Your instructions.
Exactly how many lines below mention "navigation"? Answer with that number alone.

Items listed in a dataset
%%
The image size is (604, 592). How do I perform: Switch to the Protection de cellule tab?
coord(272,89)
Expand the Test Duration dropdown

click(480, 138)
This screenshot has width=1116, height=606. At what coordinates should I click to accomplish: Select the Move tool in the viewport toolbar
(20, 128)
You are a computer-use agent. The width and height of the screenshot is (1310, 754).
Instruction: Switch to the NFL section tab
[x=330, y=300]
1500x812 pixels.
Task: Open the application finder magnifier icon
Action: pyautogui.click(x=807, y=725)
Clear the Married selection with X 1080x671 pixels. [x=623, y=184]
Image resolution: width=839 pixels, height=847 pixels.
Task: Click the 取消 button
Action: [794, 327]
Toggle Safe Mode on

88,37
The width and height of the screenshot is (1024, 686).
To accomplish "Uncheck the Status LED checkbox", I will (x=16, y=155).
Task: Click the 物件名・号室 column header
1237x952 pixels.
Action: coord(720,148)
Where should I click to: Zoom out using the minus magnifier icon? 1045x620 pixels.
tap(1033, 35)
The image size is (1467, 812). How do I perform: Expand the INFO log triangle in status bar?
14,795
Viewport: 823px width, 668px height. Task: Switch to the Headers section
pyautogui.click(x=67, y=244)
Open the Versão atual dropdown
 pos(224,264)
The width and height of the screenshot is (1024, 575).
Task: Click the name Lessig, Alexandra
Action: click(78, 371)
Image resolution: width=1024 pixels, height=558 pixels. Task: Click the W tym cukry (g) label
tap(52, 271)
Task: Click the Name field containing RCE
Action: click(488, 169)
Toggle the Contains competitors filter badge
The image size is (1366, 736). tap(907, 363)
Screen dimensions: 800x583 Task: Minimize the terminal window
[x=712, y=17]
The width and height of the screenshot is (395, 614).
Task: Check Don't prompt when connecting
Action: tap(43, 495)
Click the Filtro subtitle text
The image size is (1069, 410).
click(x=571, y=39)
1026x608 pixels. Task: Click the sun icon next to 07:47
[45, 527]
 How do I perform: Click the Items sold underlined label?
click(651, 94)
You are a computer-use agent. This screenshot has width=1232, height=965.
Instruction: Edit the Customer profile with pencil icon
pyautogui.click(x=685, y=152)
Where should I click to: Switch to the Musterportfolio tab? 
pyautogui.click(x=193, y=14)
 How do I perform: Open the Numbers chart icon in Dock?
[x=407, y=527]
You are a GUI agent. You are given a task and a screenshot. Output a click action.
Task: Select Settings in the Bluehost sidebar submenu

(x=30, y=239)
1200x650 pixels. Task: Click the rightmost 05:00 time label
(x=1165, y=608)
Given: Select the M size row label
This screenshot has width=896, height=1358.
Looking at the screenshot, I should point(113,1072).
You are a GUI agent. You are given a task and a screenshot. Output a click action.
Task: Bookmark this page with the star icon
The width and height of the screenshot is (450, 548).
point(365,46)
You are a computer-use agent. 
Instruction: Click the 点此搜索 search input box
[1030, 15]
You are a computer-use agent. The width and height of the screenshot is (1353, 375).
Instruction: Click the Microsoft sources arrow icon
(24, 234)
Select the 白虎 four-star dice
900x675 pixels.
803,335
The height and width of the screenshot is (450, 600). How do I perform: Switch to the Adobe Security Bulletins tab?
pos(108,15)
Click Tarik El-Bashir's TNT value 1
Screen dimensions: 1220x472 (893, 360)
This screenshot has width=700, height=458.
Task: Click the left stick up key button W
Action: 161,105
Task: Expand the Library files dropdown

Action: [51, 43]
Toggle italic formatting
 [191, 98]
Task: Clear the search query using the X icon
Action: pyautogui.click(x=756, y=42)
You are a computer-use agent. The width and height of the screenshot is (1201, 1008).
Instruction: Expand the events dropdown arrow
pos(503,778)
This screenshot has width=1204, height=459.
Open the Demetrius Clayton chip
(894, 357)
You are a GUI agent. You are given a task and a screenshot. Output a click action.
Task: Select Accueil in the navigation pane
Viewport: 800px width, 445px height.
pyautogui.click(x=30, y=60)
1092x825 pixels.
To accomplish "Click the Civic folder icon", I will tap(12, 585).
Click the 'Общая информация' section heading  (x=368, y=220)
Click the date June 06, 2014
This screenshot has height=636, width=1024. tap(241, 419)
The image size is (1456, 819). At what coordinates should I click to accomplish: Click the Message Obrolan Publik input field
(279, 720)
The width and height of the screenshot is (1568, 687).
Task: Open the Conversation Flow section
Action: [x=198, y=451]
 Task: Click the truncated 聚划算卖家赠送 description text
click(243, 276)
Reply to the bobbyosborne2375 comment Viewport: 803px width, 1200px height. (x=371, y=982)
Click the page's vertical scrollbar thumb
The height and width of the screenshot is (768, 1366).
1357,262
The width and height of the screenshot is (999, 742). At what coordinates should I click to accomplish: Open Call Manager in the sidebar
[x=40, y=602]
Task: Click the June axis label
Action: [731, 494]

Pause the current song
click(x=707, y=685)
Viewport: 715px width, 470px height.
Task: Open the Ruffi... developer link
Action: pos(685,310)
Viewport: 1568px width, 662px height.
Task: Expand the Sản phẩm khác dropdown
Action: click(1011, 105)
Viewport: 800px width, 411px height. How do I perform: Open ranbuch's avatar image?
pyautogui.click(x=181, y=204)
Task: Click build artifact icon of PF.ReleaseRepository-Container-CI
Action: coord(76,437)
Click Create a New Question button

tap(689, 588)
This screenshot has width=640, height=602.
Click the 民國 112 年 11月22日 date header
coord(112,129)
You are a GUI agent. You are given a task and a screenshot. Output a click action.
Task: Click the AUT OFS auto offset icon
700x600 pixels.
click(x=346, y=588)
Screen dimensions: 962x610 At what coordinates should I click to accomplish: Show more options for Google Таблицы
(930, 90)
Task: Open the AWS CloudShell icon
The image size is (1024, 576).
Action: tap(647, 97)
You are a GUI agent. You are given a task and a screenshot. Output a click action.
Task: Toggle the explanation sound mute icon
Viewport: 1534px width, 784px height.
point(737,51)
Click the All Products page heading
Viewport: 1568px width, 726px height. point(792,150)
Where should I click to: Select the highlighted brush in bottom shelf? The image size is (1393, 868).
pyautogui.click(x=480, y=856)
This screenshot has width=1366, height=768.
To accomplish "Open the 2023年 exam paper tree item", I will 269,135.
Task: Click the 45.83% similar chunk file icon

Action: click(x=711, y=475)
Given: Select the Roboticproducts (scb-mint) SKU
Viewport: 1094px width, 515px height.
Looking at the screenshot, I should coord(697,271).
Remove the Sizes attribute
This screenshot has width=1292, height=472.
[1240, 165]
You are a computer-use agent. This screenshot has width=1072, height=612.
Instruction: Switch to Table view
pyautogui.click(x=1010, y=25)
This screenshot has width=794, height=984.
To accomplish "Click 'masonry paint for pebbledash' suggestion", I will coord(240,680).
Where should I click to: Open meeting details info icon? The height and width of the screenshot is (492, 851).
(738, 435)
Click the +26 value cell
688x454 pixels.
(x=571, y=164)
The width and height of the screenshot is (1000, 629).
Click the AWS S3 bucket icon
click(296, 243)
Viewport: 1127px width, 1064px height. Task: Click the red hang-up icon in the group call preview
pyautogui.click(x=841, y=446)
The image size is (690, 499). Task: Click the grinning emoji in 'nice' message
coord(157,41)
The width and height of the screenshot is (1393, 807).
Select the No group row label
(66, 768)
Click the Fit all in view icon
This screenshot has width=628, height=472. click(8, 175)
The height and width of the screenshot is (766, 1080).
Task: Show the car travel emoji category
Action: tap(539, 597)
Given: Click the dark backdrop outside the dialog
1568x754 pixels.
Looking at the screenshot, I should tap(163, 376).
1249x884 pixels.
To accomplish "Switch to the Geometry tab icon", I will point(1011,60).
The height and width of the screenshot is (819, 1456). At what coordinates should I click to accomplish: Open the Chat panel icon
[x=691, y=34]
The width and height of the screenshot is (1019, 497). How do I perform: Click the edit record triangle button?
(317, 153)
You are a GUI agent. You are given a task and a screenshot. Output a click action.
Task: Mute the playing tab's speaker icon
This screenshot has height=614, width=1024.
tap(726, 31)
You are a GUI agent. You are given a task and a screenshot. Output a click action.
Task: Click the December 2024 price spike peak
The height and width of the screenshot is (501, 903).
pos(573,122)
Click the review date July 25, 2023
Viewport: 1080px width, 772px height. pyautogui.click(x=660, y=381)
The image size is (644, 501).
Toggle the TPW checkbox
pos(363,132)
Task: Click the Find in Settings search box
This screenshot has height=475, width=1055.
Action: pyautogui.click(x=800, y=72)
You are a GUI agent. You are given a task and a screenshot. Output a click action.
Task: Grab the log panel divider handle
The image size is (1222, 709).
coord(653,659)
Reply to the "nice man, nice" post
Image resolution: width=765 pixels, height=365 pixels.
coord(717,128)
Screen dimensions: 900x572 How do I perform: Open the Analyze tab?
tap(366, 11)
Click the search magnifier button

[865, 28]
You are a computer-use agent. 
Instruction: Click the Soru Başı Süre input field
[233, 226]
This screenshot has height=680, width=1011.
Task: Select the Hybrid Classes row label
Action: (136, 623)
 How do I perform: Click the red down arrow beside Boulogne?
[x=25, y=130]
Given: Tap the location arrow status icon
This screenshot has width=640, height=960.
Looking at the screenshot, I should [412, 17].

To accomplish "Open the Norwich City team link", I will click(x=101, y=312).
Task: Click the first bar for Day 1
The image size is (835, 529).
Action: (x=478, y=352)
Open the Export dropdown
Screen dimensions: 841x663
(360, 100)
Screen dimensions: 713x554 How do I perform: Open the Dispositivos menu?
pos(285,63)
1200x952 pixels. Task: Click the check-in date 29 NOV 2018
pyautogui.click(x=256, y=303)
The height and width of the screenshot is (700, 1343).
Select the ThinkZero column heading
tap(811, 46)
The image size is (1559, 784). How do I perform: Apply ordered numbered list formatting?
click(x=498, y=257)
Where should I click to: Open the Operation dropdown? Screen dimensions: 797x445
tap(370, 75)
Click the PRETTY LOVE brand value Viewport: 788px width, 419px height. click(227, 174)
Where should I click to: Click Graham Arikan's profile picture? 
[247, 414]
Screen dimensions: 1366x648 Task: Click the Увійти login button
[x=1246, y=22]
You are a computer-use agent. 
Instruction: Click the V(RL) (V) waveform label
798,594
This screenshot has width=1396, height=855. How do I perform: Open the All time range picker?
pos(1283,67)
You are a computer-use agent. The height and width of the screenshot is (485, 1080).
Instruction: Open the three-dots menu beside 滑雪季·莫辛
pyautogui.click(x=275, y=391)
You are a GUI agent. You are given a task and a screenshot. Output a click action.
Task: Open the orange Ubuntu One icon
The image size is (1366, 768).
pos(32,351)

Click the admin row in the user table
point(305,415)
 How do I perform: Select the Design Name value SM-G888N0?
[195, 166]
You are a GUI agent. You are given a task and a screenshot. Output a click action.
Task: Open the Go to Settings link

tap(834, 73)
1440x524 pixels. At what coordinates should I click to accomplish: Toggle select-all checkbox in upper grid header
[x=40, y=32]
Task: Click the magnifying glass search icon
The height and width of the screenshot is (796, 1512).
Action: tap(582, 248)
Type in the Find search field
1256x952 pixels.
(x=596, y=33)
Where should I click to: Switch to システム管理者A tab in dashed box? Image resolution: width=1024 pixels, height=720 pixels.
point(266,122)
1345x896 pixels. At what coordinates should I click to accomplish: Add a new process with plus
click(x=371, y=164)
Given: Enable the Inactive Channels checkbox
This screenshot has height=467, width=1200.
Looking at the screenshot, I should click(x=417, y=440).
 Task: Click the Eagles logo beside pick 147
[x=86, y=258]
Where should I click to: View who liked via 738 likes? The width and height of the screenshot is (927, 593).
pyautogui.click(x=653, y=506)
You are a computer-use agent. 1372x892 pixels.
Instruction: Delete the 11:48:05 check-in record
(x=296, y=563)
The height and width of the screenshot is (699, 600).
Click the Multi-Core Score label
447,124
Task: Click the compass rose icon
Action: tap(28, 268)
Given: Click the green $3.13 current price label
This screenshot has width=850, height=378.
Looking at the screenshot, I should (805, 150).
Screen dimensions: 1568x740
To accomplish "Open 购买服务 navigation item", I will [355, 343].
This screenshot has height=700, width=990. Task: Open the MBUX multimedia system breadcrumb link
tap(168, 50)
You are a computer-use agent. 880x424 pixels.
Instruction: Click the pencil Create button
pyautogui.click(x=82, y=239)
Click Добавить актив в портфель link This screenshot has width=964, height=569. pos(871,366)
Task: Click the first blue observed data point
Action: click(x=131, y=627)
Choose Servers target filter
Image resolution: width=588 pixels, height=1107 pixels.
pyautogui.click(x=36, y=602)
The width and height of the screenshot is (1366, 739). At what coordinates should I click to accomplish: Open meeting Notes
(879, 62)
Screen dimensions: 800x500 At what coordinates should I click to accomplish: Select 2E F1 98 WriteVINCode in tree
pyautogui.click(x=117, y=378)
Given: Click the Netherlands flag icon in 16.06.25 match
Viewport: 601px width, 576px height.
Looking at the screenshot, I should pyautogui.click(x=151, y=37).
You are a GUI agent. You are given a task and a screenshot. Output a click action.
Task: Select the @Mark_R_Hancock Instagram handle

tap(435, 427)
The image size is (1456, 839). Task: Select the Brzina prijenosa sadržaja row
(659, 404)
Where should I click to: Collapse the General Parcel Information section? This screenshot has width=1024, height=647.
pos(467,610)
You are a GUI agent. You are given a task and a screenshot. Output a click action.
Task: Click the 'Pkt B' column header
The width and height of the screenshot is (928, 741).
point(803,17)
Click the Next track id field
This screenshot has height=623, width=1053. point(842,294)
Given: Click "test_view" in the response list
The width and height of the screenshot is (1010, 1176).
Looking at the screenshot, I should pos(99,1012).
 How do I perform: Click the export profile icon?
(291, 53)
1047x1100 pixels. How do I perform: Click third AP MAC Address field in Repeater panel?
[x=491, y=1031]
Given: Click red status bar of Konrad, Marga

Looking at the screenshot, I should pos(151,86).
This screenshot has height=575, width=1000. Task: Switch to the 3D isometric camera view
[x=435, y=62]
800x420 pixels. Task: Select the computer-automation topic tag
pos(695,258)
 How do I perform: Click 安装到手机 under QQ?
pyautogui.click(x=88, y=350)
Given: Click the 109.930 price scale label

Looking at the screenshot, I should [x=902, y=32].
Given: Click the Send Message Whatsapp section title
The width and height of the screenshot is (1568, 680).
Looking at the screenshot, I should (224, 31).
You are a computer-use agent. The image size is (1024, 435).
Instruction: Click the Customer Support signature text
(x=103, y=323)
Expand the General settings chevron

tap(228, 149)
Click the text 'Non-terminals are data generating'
%%
Answer for this exercise.
2